Foto: JCN
Bertioga
Antonio Pereira
Uma pessoa conferiu o saldo da conta bancária e percebeu o déficit de R$ 2.917,00 por cartão clonado. Outra confiou em um suposto funcionário do banco e perdeu R$ 880,00 em uma transferência, quando, na verdade, só queria imprimir um extrato. E uma terceira foi enganada por alguém, que, ao telefone, fingiu ser um parente em apuro; ela desembolsou R$ 650,00 sob a justificativa de reparos mecânicos em automóvel.

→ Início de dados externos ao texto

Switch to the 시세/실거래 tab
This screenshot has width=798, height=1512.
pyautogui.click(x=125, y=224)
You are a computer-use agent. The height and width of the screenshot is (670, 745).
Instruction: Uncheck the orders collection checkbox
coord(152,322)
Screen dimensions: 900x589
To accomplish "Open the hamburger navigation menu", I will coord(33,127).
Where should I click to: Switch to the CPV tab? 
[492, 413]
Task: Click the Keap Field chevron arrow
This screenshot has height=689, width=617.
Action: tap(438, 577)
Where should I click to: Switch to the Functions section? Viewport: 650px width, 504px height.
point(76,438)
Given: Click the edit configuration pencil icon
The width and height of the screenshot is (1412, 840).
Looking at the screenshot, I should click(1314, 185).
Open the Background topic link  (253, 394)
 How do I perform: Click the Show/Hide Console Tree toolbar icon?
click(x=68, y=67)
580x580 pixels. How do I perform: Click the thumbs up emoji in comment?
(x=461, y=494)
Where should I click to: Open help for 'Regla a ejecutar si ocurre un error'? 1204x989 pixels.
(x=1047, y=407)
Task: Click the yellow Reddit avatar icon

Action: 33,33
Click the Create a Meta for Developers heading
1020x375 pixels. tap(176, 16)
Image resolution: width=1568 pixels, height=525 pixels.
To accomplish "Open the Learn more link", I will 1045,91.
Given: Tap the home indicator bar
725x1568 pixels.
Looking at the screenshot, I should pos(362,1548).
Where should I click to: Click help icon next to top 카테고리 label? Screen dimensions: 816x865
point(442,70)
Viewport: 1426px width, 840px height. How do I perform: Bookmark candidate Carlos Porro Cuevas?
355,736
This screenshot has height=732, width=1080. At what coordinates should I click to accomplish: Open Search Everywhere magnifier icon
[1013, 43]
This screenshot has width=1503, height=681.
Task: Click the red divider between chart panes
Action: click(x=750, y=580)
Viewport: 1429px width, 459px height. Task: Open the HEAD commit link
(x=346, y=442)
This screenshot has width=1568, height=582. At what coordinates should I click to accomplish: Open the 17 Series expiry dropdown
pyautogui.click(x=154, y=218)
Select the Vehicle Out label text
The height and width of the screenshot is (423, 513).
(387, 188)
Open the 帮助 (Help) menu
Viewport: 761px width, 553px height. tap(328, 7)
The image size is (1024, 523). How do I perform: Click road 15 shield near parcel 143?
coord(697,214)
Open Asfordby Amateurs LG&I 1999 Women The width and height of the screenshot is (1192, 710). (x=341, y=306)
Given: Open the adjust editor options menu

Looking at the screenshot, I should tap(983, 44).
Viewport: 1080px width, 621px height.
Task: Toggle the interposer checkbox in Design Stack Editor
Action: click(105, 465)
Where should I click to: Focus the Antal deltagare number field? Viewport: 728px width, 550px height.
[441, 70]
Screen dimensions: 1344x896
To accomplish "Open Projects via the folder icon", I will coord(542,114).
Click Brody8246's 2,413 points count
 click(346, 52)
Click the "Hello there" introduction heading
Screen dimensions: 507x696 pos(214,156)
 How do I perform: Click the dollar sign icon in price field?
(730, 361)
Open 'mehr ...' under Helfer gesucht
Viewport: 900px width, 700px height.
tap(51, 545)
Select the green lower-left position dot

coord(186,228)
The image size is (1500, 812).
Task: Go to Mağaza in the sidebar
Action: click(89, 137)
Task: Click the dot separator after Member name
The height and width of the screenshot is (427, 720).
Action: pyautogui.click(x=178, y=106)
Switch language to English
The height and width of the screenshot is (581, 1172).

As três situações aconteceram entre esta segunda e terça-feira, dias 7 e 8, em Bertioga, e são investigadas pela Polícia Civil.
Para o delegado Sérgio Nassur, crimes desta natureza são comuns, mas as investigações tornam-se complexas, devido aos criminosos utilizarem contas de laranjas, abertas com documentos falsos ou roubados. Na segunda situação citada, a do banco, a dificuldade na identificação é ainda maior pela falta de informações de quem se passou por funcionário.
Segundo Nassur, “geralmente, quando as vítimas são enganadas, os estelionatários fazem uma pressão psicológica direta ou indireta. Quando o contato é por telefone, a pressão é por urgência, e nossa recomendação é que seja feito o caminho inverso de quem liga, e a vítima em potencial tente contato com pessoas próximas da forjada”. O delegado ressalta a identificação com uniformes e crachás como prioritária antes de aceitar ajuda em caixas eletrônicos.
Quem tiver informações complementares, que possam auxiliar as investigações deste ou de casos parecidos pode comunicar às autoridades de forma anônima pelos telefones 181 e (13) 3317 1411.